■ EXCERPTED TEXT ■
# How do you guys make those cool signature banners???



## b8chsr (Jan 4, 2009)

I see several people with some cool signature banners... How do you make them? I saw a thread a few days ago that explained it but can't seem to find it now.


----------



## russ010 (Jan 4, 2009)

I made mine with Photoshop... I think there is a program that you can use for free, which is what I think a lot of the guys here did.

I'm not that good with banners - it took me a couple of hours to do the one below


----------



## DocWatson (Jan 5, 2009)

For a FREE alternative to Photoshop go to https://www.gimp.org/. Great little program !!!


----------



## russ010 (Jan 5, 2009)

awesome banner Mike!

What's your AFSC? Mine used to be 2E1x1 (Satellite, Wideband and Telemetry Systems - SWATS), but since they shut down my unit I was transferred to a 2E1x2 (Airfield Systems) which is Air Traffic Control maintenance. Now I have to start all over again, not to mention that I'm eligible for E7, but since I'm double slotted I can't get promoted and probably won't unless I transfer into another career field. That is the only bad thing I can think of for the Air Guard - no slots = no promotion. But then again we get rank a lot easier than you active guys do. Thanks for serving!


----------



## ACarbone624 (Jan 5, 2009)

I used Photoshop...but there are free alternatives out there.


----------



## baptistpreach (Jan 5, 2009)

Here's an embarrasing Q, how do I add a signature??? I haven't found that place here yet!


----------



## russ010 (Jan 5, 2009)

baptistpreach said:


> Here's an embarrasing Q, how do I add a signature??? I haven't found that place here yet!

■ TASK SET ■
(A) From the signature banner thread, return the part that opens with the words containing "awesome banner Mike!" and closes with "alternatives out there.".
(B) Answer these about the signature banner thread:
(i) Which website does DocWatson give for a free alternative to Photoshop?
(ii) How long did russ010 spend making the banner mentioned in his first post?
(iii) Into which AFSC was russ010 transferred after his unit was shut down?
(C) Continue the signature banner thread from the point where it stops.
None of the material after the signature banner thread is needed.

■ PROVIDED DATA ■
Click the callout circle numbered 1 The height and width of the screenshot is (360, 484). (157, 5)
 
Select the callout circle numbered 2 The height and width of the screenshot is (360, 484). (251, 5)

■ RESPONSES PER TASK ■
(A)
awesome banner Mike!

What's your AFSC? Mine used to be 2E1x1 (Satellite, Wideband and Telemetry Systems - SWATS), but since they shut down my unit I was transferred to a 2E1x2 (Airfield Systems) which is Air Traffic Control maintenance. Now I have to start all over again, not to mention that I'm eligible for E7, but since I'm double slotted I can't get promoted and probably won't unless I transfer into another career field. That is the only bad thing I can think of for the Air Guard - no slots = no promotion. But then again we get rank a lot easier than you active guys do. Thanks for serving!


----------



## ACarbone624 (Jan 5, 2009)

I used Photoshop...but there are free alternatives out there.

(B)
(i) https://www.gimp.org/
(ii) A couple of hours
(iii) 2E1x2 (Airfield Systems), which is Air Traffic Control maintenance

(C)
Follow these clicks:

1 - click on User Control Panel in the top left portion of this page 
2 - click on Profile
3 - click on Edit Signature

That should get you rolling


----------



## b8chsr (Jan 5, 2009)

Thanks Russ - I'm a Aircraft Hydraulicsman by trade (2A6X5), right now I'm in a Flight Chief billet. Currently I work on the CV-22 Osprey... flies like an airplane lands/takes off like a helicopter. Pretty cool technology. I see your're in GA do you pull weekends at WR? 

Anyway I tried for about 2 hrs on photoshop last night to get something worked up and another hr on GIMP, with nothing created.... :x I'll try again tonight.


----------



## russ010 (Jan 5, 2009)

I'm Guard, not active... but I'm originally from South Carolina, so when I moved to GA, I didn't transfer because my Dad is the State Command Cheif there and it's good having a little pull when it's needed. We have F-16s where I'm at.


----------



## Waterwings (Jan 5, 2009)

b8chsr,

Nice banner, and thanks for your service! 8) 


I thought only the Marines were using the Osprey?


----------



## ShadowWalker (Jan 5, 2009)

Photoshop.

You'll probably need to host it somewhere like imageshack.us or photobucket.com and copy the code into your signature.


----------



## b8chsr (Jan 5, 2009)

I think I figured it out...what do you think......? A few hours with photshop and the internet and you can do anything :mrgreen:


----------



## russ010 (Jan 5, 2009)

sounds like you did the same thing I did with Photoshop, get help from the experts who write the "for dummies" books - what you did looks pretty good!


----------



## Zum (Jan 6, 2009)

Never tried one B4.
I think this photoshop could be neat,if you could figure all the stuff out.
Always had photoshop 7,just never use it,except for resizing for this forum.


----------



## Zum (Jan 6, 2009)

Do you have to post them on imageshack or another outside source to get them here?
Can you take them directly from the gallery or computer?


----------



## russ010 (Jan 6, 2009)

I've got the full blown version of photoshop 7 as well... I've also got the Photoshop7 Bible that I have yet to get into... even though I've had it for about 4 years now.

I have copies of it still with registration keys. I wish I could email it or post it on a website for someone to download, but I can't do anything with it except send it out on a CD


----------



## russ010 (Jan 6, 2009)

Zum said:


> Do you have to post them on imageshack or another outside source to get them here?
> Can you take them directly from the gallery or computer?



I pull mine off of Photobucket - I don't want to use up all of the server space on Jim's website


----------



## Zum (Jan 6, 2009)

Sorry double post.
Figured out the problem as well.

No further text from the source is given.